Prevalence:

• 1 in 100 births in Blacks and 1 in 700 births in Whites.
• More common in males than in females: 2 to 1.

Ultrasound diagnosis:

• More than 5 digits with or without bony phalanx in the hand or foot.
• There are 2 types of polydactyly:
  • Postaxial (more common): sixth digit is on the ulnar or fibular side, after the fifth digit.
  • Preaxial (rare): sixth digit is on the radial or tibial side, before the thumb or toe.

Associated abnormalities:

• Chromosomal abnormalities: found in 75% of fetuses with trisomy 13.
• In most cases it is an isolated finding, with an autosomal dominant mode of inheritance. In some cases there is an association with genetic syndromes:
  • Meckel - Gruber syndrome: autosomal recessive; polydactyly, polycystic kidneys, occipital cephalocele.
  • Bardet - Biedl syndrome: autosomal recessive; postaxial polydactyly, enlarged hyperechogenic kidneys.

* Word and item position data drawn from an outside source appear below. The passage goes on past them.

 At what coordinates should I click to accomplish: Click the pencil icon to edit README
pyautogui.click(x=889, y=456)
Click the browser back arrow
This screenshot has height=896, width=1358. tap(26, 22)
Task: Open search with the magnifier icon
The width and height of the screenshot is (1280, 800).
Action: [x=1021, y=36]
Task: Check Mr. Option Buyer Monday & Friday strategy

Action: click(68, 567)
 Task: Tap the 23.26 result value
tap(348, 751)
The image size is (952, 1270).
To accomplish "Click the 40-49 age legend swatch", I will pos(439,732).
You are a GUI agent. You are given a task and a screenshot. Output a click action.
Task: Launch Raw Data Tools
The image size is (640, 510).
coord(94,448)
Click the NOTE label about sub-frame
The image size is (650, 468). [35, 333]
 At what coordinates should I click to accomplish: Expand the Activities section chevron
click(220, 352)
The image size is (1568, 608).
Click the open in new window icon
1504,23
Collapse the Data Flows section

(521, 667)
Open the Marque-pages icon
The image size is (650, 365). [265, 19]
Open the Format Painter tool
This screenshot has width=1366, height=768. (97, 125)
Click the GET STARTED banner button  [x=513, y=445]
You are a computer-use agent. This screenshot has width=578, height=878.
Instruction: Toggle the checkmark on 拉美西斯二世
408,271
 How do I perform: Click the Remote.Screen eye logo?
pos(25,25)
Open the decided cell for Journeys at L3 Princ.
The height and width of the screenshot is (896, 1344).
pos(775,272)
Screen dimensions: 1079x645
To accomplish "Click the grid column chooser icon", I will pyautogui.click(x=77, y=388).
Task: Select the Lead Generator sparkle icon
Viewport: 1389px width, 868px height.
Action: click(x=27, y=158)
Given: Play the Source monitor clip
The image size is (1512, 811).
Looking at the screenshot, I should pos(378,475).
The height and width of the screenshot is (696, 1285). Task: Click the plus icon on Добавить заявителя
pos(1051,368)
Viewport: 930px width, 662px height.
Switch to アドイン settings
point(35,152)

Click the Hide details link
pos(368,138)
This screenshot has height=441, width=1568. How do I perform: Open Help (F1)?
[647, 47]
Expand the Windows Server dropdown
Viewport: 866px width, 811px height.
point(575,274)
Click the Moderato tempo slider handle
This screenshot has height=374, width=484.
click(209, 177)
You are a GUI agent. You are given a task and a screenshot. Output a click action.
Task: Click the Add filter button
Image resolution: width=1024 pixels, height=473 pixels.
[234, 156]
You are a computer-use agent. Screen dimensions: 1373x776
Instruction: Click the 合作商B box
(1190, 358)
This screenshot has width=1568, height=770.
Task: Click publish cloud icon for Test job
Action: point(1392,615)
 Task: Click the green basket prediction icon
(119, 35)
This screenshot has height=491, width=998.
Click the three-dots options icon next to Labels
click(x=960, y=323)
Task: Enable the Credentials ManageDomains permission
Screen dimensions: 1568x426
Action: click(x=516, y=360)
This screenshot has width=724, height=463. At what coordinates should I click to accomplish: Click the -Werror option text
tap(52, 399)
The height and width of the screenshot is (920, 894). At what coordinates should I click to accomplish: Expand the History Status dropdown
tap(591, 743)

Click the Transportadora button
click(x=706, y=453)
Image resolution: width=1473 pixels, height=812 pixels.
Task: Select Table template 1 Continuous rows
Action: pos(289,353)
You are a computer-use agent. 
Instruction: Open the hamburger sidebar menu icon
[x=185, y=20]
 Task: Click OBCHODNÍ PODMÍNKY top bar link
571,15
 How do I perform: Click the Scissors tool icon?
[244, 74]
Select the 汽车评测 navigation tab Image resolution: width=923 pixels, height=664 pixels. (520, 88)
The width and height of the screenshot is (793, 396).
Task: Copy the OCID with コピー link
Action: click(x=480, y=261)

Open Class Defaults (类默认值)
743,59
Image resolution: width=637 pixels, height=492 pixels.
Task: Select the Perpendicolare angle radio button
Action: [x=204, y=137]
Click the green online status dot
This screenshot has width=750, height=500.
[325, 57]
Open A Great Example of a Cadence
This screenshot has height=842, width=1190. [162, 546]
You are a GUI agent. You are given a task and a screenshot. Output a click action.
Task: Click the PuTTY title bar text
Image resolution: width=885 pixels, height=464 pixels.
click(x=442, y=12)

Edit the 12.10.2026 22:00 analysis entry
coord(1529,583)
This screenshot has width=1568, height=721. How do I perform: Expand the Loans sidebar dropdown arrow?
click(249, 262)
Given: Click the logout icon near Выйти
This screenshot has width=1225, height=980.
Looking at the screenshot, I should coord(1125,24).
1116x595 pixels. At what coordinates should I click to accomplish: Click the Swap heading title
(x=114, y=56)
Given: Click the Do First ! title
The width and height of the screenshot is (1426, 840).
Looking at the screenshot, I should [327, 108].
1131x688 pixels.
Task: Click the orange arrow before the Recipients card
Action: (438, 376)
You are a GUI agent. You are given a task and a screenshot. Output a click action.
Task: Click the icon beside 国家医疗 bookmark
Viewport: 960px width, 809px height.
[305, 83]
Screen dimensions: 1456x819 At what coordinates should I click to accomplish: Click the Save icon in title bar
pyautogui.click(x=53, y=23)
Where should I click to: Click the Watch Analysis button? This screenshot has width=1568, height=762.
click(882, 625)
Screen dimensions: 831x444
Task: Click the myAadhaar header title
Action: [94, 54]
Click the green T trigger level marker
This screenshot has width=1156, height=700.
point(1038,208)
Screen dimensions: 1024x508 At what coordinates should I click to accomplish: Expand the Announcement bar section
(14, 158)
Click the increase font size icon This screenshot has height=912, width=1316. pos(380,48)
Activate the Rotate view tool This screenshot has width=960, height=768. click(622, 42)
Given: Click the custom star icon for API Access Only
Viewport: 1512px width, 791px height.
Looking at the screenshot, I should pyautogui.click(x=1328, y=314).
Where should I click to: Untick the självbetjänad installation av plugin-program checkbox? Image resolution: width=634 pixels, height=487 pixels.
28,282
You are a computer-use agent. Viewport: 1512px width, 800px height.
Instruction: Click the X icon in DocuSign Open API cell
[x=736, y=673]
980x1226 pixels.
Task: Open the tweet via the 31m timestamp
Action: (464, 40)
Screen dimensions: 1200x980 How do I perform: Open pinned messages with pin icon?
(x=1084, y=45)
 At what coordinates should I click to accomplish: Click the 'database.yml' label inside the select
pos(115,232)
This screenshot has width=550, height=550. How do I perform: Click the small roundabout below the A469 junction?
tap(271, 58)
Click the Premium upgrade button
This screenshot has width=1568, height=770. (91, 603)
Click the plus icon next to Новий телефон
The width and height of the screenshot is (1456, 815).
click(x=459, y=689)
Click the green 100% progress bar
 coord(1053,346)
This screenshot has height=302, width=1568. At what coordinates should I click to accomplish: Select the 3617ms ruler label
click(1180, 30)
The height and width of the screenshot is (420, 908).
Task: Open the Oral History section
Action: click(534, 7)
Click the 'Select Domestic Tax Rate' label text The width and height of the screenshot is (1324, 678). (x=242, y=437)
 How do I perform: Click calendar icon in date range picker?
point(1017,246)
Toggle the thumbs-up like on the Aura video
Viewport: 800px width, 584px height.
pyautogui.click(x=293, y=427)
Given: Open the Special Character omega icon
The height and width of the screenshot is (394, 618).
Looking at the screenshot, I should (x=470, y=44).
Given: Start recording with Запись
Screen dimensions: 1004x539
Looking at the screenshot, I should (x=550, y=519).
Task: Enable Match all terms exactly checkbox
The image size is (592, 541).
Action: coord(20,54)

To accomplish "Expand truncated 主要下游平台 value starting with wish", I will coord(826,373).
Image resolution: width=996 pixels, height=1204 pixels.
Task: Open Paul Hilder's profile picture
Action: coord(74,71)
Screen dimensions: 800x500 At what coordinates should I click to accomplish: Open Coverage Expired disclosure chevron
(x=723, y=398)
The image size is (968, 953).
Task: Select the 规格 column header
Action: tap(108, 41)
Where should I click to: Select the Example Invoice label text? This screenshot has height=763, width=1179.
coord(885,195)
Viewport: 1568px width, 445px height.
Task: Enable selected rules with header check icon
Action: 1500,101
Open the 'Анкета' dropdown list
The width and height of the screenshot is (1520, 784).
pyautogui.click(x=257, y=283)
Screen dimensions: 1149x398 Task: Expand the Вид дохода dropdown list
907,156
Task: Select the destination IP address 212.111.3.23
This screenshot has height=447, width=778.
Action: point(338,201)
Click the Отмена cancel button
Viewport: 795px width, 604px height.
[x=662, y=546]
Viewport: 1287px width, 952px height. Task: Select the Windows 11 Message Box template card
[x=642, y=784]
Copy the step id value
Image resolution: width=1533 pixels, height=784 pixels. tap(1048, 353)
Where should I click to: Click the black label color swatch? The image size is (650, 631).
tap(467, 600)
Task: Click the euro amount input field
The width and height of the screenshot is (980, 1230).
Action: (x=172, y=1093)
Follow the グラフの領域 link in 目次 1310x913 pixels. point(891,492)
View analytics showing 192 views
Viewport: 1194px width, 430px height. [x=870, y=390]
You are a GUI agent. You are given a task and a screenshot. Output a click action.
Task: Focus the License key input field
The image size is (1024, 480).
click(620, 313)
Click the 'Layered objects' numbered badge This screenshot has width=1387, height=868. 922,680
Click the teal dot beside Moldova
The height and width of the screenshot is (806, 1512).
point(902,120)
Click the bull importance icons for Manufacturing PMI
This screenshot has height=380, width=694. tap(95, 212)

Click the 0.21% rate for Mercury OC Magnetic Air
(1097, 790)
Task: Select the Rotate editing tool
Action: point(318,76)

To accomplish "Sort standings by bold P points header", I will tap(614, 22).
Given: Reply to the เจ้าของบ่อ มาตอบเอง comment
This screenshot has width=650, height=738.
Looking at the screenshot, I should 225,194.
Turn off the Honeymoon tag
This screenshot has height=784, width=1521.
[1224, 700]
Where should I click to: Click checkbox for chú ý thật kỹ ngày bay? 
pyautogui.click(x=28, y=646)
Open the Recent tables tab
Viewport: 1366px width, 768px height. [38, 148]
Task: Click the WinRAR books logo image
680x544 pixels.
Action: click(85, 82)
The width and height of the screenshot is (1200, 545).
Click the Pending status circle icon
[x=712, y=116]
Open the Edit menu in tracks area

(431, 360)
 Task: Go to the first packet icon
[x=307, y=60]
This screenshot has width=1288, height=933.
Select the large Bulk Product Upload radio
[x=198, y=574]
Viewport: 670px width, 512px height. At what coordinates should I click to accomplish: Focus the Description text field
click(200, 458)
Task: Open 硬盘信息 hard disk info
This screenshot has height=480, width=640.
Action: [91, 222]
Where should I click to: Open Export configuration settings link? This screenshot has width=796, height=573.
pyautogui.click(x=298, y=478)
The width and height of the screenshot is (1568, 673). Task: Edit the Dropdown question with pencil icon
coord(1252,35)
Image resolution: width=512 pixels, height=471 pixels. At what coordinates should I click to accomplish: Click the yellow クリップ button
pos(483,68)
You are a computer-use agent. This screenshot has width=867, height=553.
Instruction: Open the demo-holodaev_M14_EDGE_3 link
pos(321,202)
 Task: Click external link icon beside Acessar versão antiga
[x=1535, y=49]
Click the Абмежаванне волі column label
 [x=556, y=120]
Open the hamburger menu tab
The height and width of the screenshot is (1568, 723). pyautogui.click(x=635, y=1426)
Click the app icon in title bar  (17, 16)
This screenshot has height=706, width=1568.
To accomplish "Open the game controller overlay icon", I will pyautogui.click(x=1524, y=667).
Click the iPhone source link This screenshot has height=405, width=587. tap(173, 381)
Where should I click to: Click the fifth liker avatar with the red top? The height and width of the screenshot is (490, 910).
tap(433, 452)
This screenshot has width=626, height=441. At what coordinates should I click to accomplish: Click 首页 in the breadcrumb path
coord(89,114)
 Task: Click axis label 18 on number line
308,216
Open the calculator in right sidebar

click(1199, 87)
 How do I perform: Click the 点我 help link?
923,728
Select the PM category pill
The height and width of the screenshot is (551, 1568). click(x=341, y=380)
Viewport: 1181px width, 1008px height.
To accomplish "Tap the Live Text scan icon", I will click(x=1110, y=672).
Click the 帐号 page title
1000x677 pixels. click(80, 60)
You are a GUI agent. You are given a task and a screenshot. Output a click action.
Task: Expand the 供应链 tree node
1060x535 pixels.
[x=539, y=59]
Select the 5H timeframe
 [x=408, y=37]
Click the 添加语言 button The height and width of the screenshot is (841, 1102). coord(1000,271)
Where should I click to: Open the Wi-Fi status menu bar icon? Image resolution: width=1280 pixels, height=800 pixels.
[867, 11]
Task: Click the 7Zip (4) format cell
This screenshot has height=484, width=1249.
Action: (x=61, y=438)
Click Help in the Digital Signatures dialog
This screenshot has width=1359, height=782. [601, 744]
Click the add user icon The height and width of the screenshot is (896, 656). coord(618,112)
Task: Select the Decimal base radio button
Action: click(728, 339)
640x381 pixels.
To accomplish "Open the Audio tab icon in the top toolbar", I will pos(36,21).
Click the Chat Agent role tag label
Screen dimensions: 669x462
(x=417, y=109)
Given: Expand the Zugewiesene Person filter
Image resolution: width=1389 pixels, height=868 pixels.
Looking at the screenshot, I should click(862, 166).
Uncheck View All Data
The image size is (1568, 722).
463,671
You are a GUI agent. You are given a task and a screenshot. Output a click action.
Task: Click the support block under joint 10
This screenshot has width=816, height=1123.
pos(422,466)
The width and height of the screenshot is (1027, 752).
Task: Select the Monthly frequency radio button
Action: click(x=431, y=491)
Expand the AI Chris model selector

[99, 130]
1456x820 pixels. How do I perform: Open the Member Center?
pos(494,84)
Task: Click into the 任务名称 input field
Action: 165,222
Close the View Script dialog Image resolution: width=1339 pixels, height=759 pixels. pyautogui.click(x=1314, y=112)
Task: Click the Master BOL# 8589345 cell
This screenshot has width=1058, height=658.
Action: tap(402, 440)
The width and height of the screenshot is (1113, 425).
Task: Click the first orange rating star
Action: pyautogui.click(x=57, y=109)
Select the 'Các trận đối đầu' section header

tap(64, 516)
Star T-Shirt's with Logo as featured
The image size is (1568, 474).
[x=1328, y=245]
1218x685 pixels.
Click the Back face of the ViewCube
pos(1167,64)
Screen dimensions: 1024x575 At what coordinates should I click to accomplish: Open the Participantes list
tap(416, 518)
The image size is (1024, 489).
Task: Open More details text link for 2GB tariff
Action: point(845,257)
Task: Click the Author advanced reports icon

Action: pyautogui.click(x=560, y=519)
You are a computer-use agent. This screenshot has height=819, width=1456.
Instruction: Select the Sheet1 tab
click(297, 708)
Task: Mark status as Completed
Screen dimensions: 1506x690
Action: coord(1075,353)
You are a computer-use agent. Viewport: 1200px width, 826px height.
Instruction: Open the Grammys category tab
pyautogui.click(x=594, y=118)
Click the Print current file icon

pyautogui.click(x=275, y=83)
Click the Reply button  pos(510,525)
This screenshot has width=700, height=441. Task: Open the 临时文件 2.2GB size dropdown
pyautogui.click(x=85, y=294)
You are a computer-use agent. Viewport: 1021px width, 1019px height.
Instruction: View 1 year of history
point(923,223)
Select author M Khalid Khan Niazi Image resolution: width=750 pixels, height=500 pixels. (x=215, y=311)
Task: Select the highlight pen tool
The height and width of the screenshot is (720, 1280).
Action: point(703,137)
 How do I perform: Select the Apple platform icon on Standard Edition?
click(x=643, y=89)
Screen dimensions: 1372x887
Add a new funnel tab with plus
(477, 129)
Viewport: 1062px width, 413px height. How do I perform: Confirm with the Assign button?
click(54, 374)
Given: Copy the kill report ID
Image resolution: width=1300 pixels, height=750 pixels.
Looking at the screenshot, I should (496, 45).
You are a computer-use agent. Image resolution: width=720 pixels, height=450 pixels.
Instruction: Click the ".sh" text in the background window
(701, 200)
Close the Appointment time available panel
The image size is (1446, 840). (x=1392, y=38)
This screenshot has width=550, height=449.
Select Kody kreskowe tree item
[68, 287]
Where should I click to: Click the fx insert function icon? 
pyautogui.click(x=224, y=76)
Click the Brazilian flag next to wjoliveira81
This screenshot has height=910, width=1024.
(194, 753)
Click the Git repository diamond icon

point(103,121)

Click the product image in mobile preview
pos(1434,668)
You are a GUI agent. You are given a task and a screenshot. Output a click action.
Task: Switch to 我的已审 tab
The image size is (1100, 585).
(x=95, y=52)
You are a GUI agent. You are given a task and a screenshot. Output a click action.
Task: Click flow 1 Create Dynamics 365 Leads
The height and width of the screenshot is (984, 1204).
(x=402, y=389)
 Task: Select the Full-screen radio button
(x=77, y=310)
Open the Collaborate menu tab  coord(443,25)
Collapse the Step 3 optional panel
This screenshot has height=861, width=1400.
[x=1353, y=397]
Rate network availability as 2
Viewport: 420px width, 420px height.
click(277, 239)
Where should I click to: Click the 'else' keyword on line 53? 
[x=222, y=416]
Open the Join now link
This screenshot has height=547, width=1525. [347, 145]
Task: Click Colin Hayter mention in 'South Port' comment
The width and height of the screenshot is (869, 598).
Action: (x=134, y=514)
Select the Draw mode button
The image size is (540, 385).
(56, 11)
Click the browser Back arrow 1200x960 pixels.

Postnatally: obesity, retinopathy, hypogonadism, neurological disorders.
  • Short - rib polydactyly syndrome: autosomal recessive; short limbs, hypoplastic thorax, polydactyly, heart  and brain defects, polycystic kidneys.
  • Ellis – van Creveld syndrome: autosomal recessive; short limbs, postaxial polydactyly, narrow chest, heart defects.

Investigations:

• Detailed ultrasound examination.
• Invasive testing and array in non-isolated cases.
• Consultation with clinical geneticist.

Follow up:

• In isolated cases, follow-up should be standard.

Delivery:

• Standard obstetric care and delivery.

Prognosis:

• Isolated cases: good prognosis.

Recurrence:

• Isolated familial: 50%.
• Part of trisomy 13: 1%.
• Part of autosomal recessive syndromes: 25%.